性欲処理なら普通に女を抱けばいいのに、と思う。男は濡れないから尻穴をローションなどで解してからじゃないと使えないのだ。不便なのにわざわざオレを使う意味が分からなかった。まぁ単なる好奇心かもしれないし、もしかしたらオレとの行為のあと口直しに誰かとヤッているのかもしれない。
そもそも何でオレたちはこんな事してるんだろうとか何でお前はオレを抱くんだとか疑問に思う事はいくらだってある。

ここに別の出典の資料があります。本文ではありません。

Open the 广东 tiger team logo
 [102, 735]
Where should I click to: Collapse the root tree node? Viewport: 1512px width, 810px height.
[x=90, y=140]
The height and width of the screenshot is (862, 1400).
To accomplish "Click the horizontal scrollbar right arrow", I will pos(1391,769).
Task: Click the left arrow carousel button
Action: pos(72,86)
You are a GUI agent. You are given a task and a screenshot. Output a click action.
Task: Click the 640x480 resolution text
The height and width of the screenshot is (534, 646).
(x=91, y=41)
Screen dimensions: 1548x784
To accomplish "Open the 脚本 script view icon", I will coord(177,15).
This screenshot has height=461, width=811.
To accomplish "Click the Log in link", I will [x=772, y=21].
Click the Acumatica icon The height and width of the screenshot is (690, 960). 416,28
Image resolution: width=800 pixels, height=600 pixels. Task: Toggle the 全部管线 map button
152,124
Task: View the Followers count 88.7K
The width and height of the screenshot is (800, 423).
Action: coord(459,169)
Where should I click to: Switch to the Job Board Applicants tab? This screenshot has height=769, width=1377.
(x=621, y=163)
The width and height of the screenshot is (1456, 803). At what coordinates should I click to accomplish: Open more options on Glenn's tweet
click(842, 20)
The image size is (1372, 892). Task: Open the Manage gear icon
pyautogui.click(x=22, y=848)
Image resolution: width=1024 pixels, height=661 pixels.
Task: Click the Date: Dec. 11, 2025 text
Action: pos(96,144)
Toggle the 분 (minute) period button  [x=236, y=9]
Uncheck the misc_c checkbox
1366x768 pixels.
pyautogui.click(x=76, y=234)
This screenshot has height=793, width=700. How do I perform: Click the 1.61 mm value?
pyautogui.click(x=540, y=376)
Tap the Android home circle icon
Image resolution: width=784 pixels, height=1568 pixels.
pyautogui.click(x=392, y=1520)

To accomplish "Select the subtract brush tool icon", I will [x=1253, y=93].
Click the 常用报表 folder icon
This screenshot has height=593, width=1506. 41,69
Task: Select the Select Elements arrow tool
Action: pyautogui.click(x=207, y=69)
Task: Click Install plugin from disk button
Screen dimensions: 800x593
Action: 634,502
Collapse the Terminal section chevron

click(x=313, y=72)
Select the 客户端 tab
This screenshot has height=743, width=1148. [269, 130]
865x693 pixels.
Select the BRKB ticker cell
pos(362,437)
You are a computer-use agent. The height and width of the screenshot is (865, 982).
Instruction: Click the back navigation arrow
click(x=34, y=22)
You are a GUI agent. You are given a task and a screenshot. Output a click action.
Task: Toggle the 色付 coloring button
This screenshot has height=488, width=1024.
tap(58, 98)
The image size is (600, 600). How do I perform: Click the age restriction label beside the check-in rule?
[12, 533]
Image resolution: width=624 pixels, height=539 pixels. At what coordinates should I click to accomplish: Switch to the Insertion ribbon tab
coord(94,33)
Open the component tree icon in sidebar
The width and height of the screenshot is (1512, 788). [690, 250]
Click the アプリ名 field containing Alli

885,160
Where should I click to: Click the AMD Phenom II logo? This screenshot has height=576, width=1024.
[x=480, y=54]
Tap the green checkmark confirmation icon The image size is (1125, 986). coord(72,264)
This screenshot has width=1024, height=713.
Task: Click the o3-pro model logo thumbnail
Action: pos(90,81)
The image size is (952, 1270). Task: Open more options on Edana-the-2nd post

聞くのは容易い、が、オレはそれを未だに出来ないでいた。
理由は考えたくない。

「あ、うッ…ん、…ッ」
「……」
セックスしてる時はいつも以上に無口な野郎だ。まぁベラベラと言葉攻めとかされるんならオレは舌噛んで自殺を選ぶけど。そんな訳で無駄に広い社長室はオレの荒い息遣いと変な声がよく響く。色々考えてたせいで集中出来なかった罰なのか、突然グッと腹の中の弱い所を思い切り突かれて思わずイキそうになる。が、根本を太く長い指で抑えられていて結局オレは何も吐き出せなかった。

「相変わらず堪え性がないな」
あー今日初めて喋ったよ。サイテーなのはオレじゃなくてコイツの方だぜ、ホント。
「オレがイくまで待て」
そう言ってキスをしながらオレの顔を横向きに固定した。あ、今日は顔見ながらイけるんだ。そう思ったら急に全身が熱くなってきて思わずいつもは心の中で叫んでる名前を声に出した。腰を痛いくらいに叩きつけられてオレは何も考えられなくなる。
はぁはぁとうるさい呼吸の中、背中に重みを感じて目を開けると眉を顰めた奴の顔が間近にあった。翡翠色の目がオレを見ている。
「……角都」
お前が本気じゃないのは初めから分かっていたはずなのに、目から溢れてきたものをオレは止める事が出来なかった。